Por: Eleazar Ontiveros Paolini…

Habíamos buscado un término que en forma concluyente nos precisara lo que ha pasado con la oposición, hoy desmembrada, bogando en ríos de causes diferentes, y lo encontramos al oír en “La Tertulia de los martes” el término incoherencia.

Conceptualmente la coherencia es la relación efectiva entre dos o más cosas. En forma general se utiliza para señalar concordancia entre ideas, programas y realizaciones que no tergiversen lo pensado y programado. Lo contrario, es obvio, es la incoherencia, que se da cuando no hay relación e ilación entre las ideas, los programas y el alcance práctico de los mismos. Es decir, cuando hay desorden.

Claro que al haber principios ideológicos diferentes, la coherencia es difícil. Sin embargo, cuando los que piensan diferente desde su código doctrinario logran entender con propiedad que deben unirse sin desprenderse de sus particularidades ideológicas para lograr un fin que en forma separada les es imposible alcanzar, pero que importa a todos por igual, se ha logrado una coherencia programática que puede conducir a una concreción deseada. El ejemplo de esa coherencia posible, se dio en las lecciones para la Asamblea Nacional, pues sobre las particularidades prevaleció en firme propósito de obtener una mayoría aplastante y se consiguió.

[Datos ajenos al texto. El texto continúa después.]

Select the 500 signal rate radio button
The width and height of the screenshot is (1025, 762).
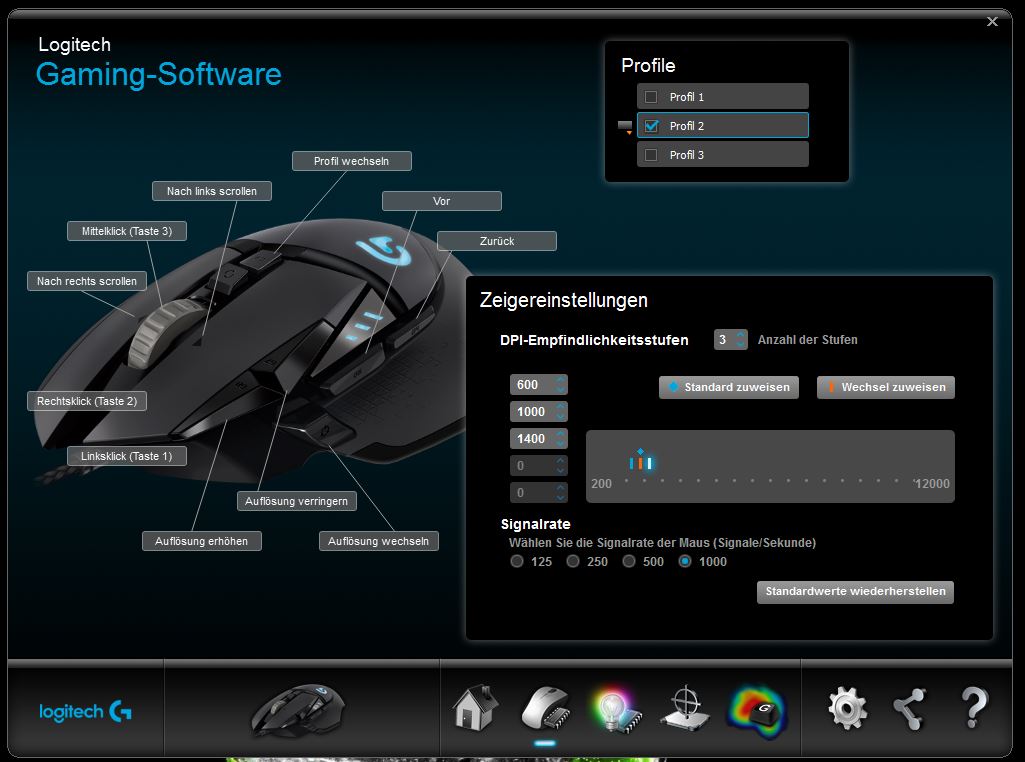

Ese triunfo se debió, en grado apreciable, al hecho de que los partidos unificaron la acción, que no sus doctrinas, referenciada en la MUD, para alcanzar una empresa que le importaba todos. Pero en esta, por efecto de discrepancias en cuanto a su conformación, conducción y consecuencialmente sobre la forma de proceder frente a las elecciones regionales, a la juramentación de los gobernadores, a la abstención y otros pormenores, se instaló un desorden que ha venido creando confusión, desconcierto y, lo más grave, abulia e indiferencia. Ahora tenemos partidos que mandan a no votar para las alcaldías, pero muchos de sus militantes si quieren hacerlo; partidos que mandan a votar, pero hay militantes que no quieren hacerlo; partido que mandan a no votar pero hablan de prepararse para las elecciones presidenciales, en donde, sin la menor duda, las anormalidades que genera el ventajismo adquirirán un carácter exponencial; hay quienes quieren votar pero no lo hacen por no ver a los ganadores humillados ante la “prostituyente”; hay a quienes no le importa esa juramentación; hay quienes dicen que no votan porque no se les ofrece nada práctico; en ciertos municipios se han postulado, por falta de entendimiento, muchos candidatos de oposición, haciéndole expedito el camino al candidato chavista; otros nos dicen que no importa lo que pase ahora, que lo cardinal es que desde ya haya conceso sobre un candidato a la presidencia, que no debe ser ninguno de los líderes de los partidos. Y es verdad, se requiere de alguien que genere otro tipo de apreciación, en especial confianza y que solvente diferencias para lograr un gobierno unitario, alguien en quien apreciemos que en si su persona es un proyecto que ha venido transitando con éxito.

Es imperativo otro tipo de unidad, más integradora, o si no, no queremos ser agoreros, el mapa de Venezuela será cada vez más rojo rojito y a lo mejor sigamos con un gobierno militar que disimulará no serlo, manteniendo durante un nuevo periodo a su mampara, es decir, a Maduro.